§ Information given:
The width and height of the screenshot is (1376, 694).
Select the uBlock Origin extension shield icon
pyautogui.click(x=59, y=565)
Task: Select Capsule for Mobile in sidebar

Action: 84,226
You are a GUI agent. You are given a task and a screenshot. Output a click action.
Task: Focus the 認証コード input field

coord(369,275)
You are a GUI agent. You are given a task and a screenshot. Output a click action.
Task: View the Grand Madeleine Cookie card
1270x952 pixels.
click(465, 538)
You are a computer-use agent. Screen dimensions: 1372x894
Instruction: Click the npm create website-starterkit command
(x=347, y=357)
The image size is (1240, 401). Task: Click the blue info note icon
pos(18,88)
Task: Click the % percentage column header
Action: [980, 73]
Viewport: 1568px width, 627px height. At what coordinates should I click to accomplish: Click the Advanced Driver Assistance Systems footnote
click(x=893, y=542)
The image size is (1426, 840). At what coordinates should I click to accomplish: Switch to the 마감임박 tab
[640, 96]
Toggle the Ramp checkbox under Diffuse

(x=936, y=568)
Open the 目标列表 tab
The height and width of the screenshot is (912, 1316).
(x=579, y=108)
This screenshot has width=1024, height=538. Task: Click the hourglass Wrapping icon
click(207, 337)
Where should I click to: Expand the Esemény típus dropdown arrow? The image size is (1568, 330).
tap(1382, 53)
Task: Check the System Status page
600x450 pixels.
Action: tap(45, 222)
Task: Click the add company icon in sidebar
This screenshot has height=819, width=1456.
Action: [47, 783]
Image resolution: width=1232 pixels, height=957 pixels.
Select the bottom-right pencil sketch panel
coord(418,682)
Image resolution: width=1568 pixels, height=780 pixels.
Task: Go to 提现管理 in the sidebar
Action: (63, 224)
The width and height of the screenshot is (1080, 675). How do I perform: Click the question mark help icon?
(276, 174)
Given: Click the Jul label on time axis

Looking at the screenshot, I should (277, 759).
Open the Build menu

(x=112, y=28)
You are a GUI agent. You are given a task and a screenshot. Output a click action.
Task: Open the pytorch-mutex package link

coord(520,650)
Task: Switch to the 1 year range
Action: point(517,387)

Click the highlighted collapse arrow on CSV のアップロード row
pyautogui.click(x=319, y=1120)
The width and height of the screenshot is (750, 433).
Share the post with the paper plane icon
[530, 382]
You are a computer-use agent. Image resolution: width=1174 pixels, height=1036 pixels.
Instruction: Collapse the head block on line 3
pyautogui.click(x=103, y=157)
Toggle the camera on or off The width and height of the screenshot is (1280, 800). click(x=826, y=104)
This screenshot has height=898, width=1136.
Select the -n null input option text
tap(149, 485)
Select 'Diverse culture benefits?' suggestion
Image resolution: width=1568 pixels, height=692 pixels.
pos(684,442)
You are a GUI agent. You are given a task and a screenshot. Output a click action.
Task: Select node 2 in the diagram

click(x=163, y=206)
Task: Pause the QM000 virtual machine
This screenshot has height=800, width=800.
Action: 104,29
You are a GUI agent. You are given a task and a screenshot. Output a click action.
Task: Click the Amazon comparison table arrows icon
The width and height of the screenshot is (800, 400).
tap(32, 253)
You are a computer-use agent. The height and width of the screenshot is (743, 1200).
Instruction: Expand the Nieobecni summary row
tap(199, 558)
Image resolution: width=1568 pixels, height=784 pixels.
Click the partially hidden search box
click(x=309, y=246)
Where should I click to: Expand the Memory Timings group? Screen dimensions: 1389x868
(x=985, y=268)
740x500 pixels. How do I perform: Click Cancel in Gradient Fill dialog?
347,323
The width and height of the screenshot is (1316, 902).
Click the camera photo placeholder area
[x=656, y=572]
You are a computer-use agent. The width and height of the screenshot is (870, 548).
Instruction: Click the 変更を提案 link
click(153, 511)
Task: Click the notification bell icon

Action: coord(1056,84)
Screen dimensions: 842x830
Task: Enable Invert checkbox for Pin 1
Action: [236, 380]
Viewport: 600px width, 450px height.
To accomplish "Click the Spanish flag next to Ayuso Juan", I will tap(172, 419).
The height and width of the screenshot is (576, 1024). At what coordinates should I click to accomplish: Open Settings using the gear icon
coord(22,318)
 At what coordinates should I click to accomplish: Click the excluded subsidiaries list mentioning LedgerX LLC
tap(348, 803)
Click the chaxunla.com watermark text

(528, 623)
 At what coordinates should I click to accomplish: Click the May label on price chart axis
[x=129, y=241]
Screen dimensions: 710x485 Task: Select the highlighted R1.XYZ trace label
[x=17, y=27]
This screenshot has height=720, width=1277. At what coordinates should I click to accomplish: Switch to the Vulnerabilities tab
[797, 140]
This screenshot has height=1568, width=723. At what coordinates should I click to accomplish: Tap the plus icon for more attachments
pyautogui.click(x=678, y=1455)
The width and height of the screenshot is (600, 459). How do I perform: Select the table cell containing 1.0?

§ Exercise task:
Reproduce every one of the records above word for word, keeping each line in its original order and form.

§ Exercise output:
The width and height of the screenshot is (1376, 694).
Select the uBlock Origin extension shield icon
pyautogui.click(x=59, y=565)
Task: Select Capsule for Mobile in sidebar

Action: 84,226
You are a GUI agent. You are given a task and a screenshot. Output a click action.
Task: Focus the 認証コード input field

coord(369,275)
You are a GUI agent. You are given a task and a screenshot. Output a click action.
Task: View the Grand Madeleine Cookie card
1270x952 pixels.
click(465, 538)
You are a computer-use agent. Screen dimensions: 1372x894
Instruction: Click the npm create website-starterkit command
(x=347, y=357)
The image size is (1240, 401). Task: Click the blue info note icon
pos(18,88)
Task: Click the % percentage column header
Action: [980, 73]
Viewport: 1568px width, 627px height. At what coordinates should I click to accomplish: Click the Advanced Driver Assistance Systems footnote
click(x=893, y=542)
The image size is (1426, 840). At what coordinates should I click to accomplish: Switch to the 마감임박 tab
[640, 96]
Toggle the Ramp checkbox under Diffuse

(x=936, y=568)
Open the 目标列表 tab
The height and width of the screenshot is (912, 1316).
(x=579, y=108)
This screenshot has width=1024, height=538. Task: Click the hourglass Wrapping icon
click(207, 337)
Where should I click to: Expand the Esemény típus dropdown arrow? The image size is (1568, 330).
tap(1382, 53)
Task: Check the System Status page
600x450 pixels.
Action: tap(45, 222)
Task: Click the add company icon in sidebar
This screenshot has height=819, width=1456.
Action: [47, 783]
Image resolution: width=1232 pixels, height=957 pixels.
Select the bottom-right pencil sketch panel
coord(418,682)
Image resolution: width=1568 pixels, height=780 pixels.
Task: Go to 提现管理 in the sidebar
Action: (63, 224)
The width and height of the screenshot is (1080, 675). How do I perform: Click the question mark help icon?
(276, 174)
Given: Click the Jul label on time axis

Looking at the screenshot, I should (277, 759).
Open the Build menu

(x=112, y=28)
You are a GUI agent. You are given a task and a screenshot. Output a click action.
Task: Open the pytorch-mutex package link

coord(520,650)
Task: Switch to the 1 year range
Action: point(517,387)

Click the highlighted collapse arrow on CSV のアップロード row
pyautogui.click(x=319, y=1120)
The width and height of the screenshot is (750, 433).
Share the post with the paper plane icon
[530, 382]
You are a computer-use agent. Image resolution: width=1174 pixels, height=1036 pixels.
Instruction: Collapse the head block on line 3
pyautogui.click(x=103, y=157)
Toggle the camera on or off The width and height of the screenshot is (1280, 800). click(x=826, y=104)
This screenshot has height=898, width=1136.
Select the -n null input option text
tap(149, 485)
Select 'Diverse culture benefits?' suggestion
Image resolution: width=1568 pixels, height=692 pixels.
pos(684,442)
You are a GUI agent. You are given a task and a screenshot. Output a click action.
Task: Select node 2 in the diagram

click(x=163, y=206)
Task: Pause the QM000 virtual machine
This screenshot has height=800, width=800.
Action: 104,29
You are a GUI agent. You are given a task and a screenshot. Output a click action.
Task: Click the Amazon comparison table arrows icon
The width and height of the screenshot is (800, 400).
tap(32, 253)
You are a computer-use agent. The height and width of the screenshot is (743, 1200).
Instruction: Expand the Nieobecni summary row
tap(199, 558)
Image resolution: width=1568 pixels, height=784 pixels.
Click the partially hidden search box
click(x=309, y=246)
Where should I click to: Expand the Memory Timings group? Screen dimensions: 1389x868
(x=985, y=268)
740x500 pixels. How do I perform: Click Cancel in Gradient Fill dialog?
347,323
The width and height of the screenshot is (1316, 902).
Click the camera photo placeholder area
[x=656, y=572]
You are a computer-use agent. The width and height of the screenshot is (870, 548).
Instruction: Click the 変更を提案 link
click(153, 511)
Task: Click the notification bell icon

Action: coord(1056,84)
Screen dimensions: 842x830
Task: Enable Invert checkbox for Pin 1
Action: [236, 380]
Viewport: 600px width, 450px height.
To accomplish "Click the Spanish flag next to Ayuso Juan", I will tap(172, 419).
The height and width of the screenshot is (576, 1024). At what coordinates should I click to accomplish: Open Settings using the gear icon
coord(22,318)
 At what coordinates should I click to accomplish: Click the excluded subsidiaries list mentioning LedgerX LLC
tap(348, 803)
Click the chaxunla.com watermark text

(528, 623)
 At what coordinates should I click to accomplish: Click the May label on price chart axis
[x=129, y=241]
Screen dimensions: 710x485 Task: Select the highlighted R1.XYZ trace label
[x=17, y=27]
This screenshot has height=720, width=1277. At what coordinates should I click to accomplish: Switch to the Vulnerabilities tab
[797, 140]
This screenshot has height=1568, width=723. At what coordinates should I click to accomplish: Tap the plus icon for more attachments
pyautogui.click(x=678, y=1455)
The width and height of the screenshot is (600, 459). How do I perform: Select the table cell containing 1.0?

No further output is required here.